1. Start with the Garage Door
Most garage doors aren’t very good at absorbing or stopping sound waves. If you have a door that tilts, slides, or opens up barn-style, you should be able to add soundproofing material directly to the door.
On the other hand, if you have a sectional or roll-up garage door, you might need to hang a sound-dampening material behind the door to capture sound waves because the material won’t adhere directly to the door.
2. Next, Check the Space around the Door
No matter what kind of garage door you have, you’ll need to ensure that the space around it forms a tight enough seal if you want a truly soundproof space. This has the advantage of creating a more weathertight seal to keep the garage cool in warm weather and warm when it’s cold out.
3. Add Soundproofing to the Walls and Ceiling
The walls and ceiling are large surfaces that sound waves love to bounce off and cause echoes. You can add soundproofing insulation if your beams and rafters are exposed to prevent this. If you have sheetrock walls or another flat surface, you can apply soundproofing foam to absorb extra sound.
4. Soundproof the Floor
Your garage isn’t on the second floor of your home, so why soundproof the floors? Garage floors are usually the largest and flattest surfaces to worry about, and they can reflect lots of sound waves that add significant echo.
A simple solution is to switch up your garage flooring material by installing a durable carpet. Carpet absorbs more sound waves since it’s not as hard and flat as concrete or most other garage flooring.
5. Don’t Forget the Windows and Doors
Garage windows aren’t usually designed with peace and quiet in mind. To skip an expensive replacement with something more solid, like storm windows, you can add soundproofing tape or acoustic tape to close any gaps. Thick, multi-layered curtains can help block some extra noise, too. Blackout curtains will typically do the trick here.
Doors can also have gaps around them for sound to creep through. Sweeps and door seals can help block some sound from entering or escaping. The material your door is made from can also impact how sound travels through it. Denser materials like solid wood are best for the most absorption, but you can also affix soundproofing foam panels to doors for a quicker fix.
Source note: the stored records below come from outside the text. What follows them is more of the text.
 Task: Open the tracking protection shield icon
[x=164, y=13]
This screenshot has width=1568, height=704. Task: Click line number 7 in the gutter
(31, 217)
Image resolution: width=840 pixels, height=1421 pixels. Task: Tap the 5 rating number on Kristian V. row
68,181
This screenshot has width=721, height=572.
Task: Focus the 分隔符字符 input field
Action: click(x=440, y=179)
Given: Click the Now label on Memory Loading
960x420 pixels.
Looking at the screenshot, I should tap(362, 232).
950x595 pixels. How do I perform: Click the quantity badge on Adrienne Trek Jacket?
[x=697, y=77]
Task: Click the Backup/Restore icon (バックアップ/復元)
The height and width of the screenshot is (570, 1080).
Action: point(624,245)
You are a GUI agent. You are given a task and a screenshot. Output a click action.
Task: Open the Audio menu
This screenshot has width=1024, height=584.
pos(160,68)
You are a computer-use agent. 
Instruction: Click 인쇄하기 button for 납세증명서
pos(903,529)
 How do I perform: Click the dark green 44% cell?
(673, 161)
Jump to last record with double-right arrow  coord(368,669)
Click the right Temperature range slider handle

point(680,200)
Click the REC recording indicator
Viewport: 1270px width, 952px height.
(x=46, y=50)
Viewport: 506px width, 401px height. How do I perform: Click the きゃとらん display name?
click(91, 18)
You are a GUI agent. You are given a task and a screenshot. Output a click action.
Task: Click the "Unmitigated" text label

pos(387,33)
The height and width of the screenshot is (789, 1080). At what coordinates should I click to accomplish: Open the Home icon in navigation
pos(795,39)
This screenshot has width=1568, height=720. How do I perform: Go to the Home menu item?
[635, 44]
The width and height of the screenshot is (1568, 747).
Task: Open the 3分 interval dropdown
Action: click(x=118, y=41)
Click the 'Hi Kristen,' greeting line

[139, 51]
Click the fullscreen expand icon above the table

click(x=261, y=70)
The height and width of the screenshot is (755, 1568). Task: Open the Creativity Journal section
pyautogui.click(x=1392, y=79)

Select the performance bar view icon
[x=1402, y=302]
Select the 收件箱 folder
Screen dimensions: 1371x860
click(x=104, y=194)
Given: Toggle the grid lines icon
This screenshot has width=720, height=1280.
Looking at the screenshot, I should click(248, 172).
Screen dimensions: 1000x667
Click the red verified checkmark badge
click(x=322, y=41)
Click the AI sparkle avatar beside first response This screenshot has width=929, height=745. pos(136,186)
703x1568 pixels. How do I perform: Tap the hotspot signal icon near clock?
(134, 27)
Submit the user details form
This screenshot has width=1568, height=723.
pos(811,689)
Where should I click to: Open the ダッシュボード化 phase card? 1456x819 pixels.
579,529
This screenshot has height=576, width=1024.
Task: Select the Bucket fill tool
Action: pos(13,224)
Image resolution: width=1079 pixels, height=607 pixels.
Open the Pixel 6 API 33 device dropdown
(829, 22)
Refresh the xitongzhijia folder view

Frequently Asked Questions
If you’re getting ready to reduce sound travel in and out of your garage, check out these frequently asked questions about soundproofing.
How Much Does It Cost to Soundproof a Garage?
Soundproofing a garage costs anywhere from $1,900 to $14,4001. Since garages typically have less insulation than rooms in your house (or none at all), they can be a little more expensive to seal up.
Can You Completely Soundproof a Garage?
In most cases, you cannot completely soundproof a garage without a process called decoupling which is similar to building a room within a room. This is because it’s very difficult to soundproof a garage door completely, especially if you have a roll-up door that can’t hold soundproofing material.
This probably isn’t the best option if you want to use your garage for other things besides band practice. However, it is possible to soundproof a garage very well so not much noise gets in or out.
Does Soundproofing Block Noise from Power Tools?
Yes, soundproofing can block noise from power tools and various other garage activities.